Il décide alors de se joindre au Boomerang du Cégep André-Laurendeau, une équipe collégiale de division 1. Après une saison régulière amorcée au poste de gardien no 2 et perturbée par une commotion cérébrale, il casse tout en séries. Le Boomerang est couronné champion et Soulière, fort de sa moyenne de 1,60 et de son taux d'efficacité de ,939 en 10 matchs, est nommé joueur par excellence des éliminatoires 2017.

« Ç'a vraiment été l'année où j'ai grandi le plus. [...] Ça m'a permis de prendre confiance et de prendre conscience de quel genre de joueur je voulais être. »

Afin de « mettre [son] nom sur la mappe » et attirer les regards des universités américaines, Soulière fait ensuite le saut dans les rangs juniors avec les Raiders de Nepean dans la CCHL. Avant le début du calendrier régulier suivant, il est échangé des Raiders aux Braves de Brockville, qui l'introduisent aussitôt comme un joueur d'une classe à part. « On a le joueur qu'on voulait », commentait à l'époque l'un des copropriétaires du club.

Il avait raison.
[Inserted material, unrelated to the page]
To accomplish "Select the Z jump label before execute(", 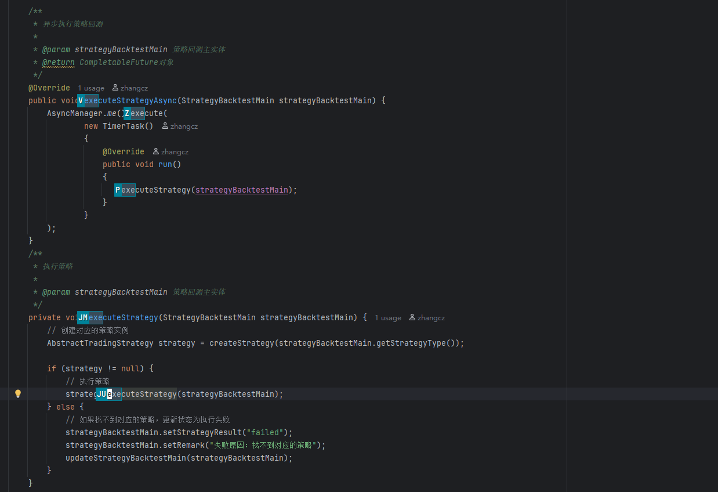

Les Braves enchaînent les victoires, et Soulière, les arrêts. Au point où il convainc Penn State de faire de lui l'un de ses gardiens d'avenir. À la suggestion de l'université, il joue sa dernière saison junior avec les Grizzlies de Victoria dans la British-Columbia Hockey League (BCHL), une ligue où évoluent bon nombre de futures recrues de la NCAA.
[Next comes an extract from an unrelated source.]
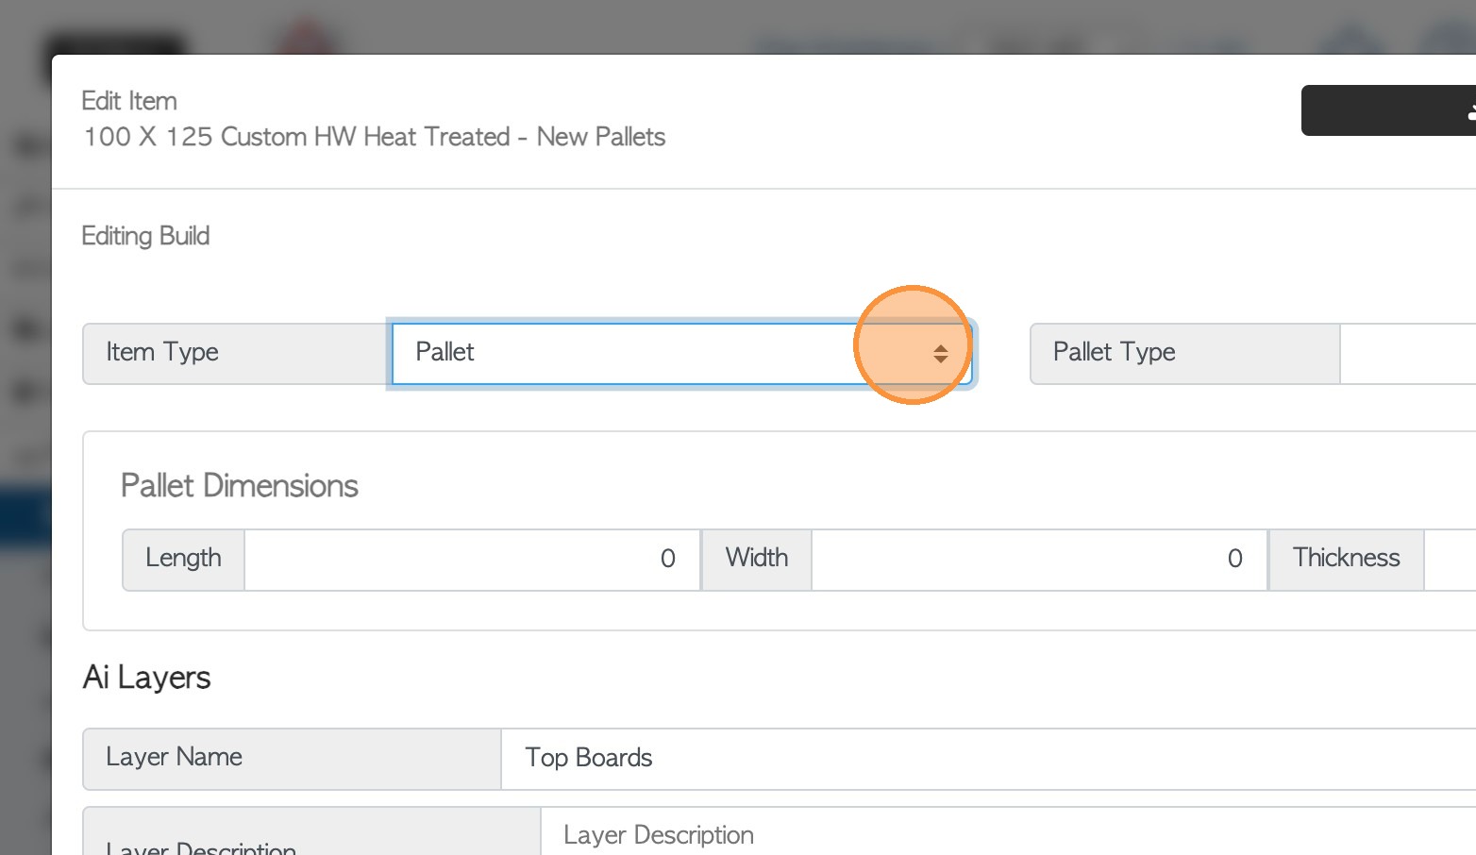
Task: Click the Ai Layers section heading
Action: click(x=147, y=678)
C'est finalement en 2020-2021 que Soulière pose ses jambières à Happy Valley pour sa saison « freshman ». Au cours de celle-ci, jouée à titre de no 2, il n'obtient que quatre départs et participent à cinq matchs, concluant l'année avec une moyenne de 4,60 et un taux d'efficacité de ,844.

« Ç'a vraiment été une année dure, une année d'apprentissage », résume-t-il. « Ne performant pas quand les opportunités se présentaient et ne sachant pas s'il y en aurait une autre ou si ce ne serait que dans une couple de mois, il fallait que j'apprenne à construire ma confiance dans les pratiques et dans les choses que je faisais au quotidien. »

À sa deuxième saison à Penn State l'an dernier, Soulière amorce à nouveau le calendrier comme réserviste au Finlandais Oskar Autio, jusqu'à ce que l'entraîneur-chef Guy Gadowsky instaure une lutte pour les fonctions de gardien titulaire au retour du congé des fêtes. Lors du dernier week-end de la campagne, Soulière joue deux matchs dans une même fin de semaine pour la toute première fois, signe qu'il est l'homme de confiance pour le début du tournoi du Big Ten.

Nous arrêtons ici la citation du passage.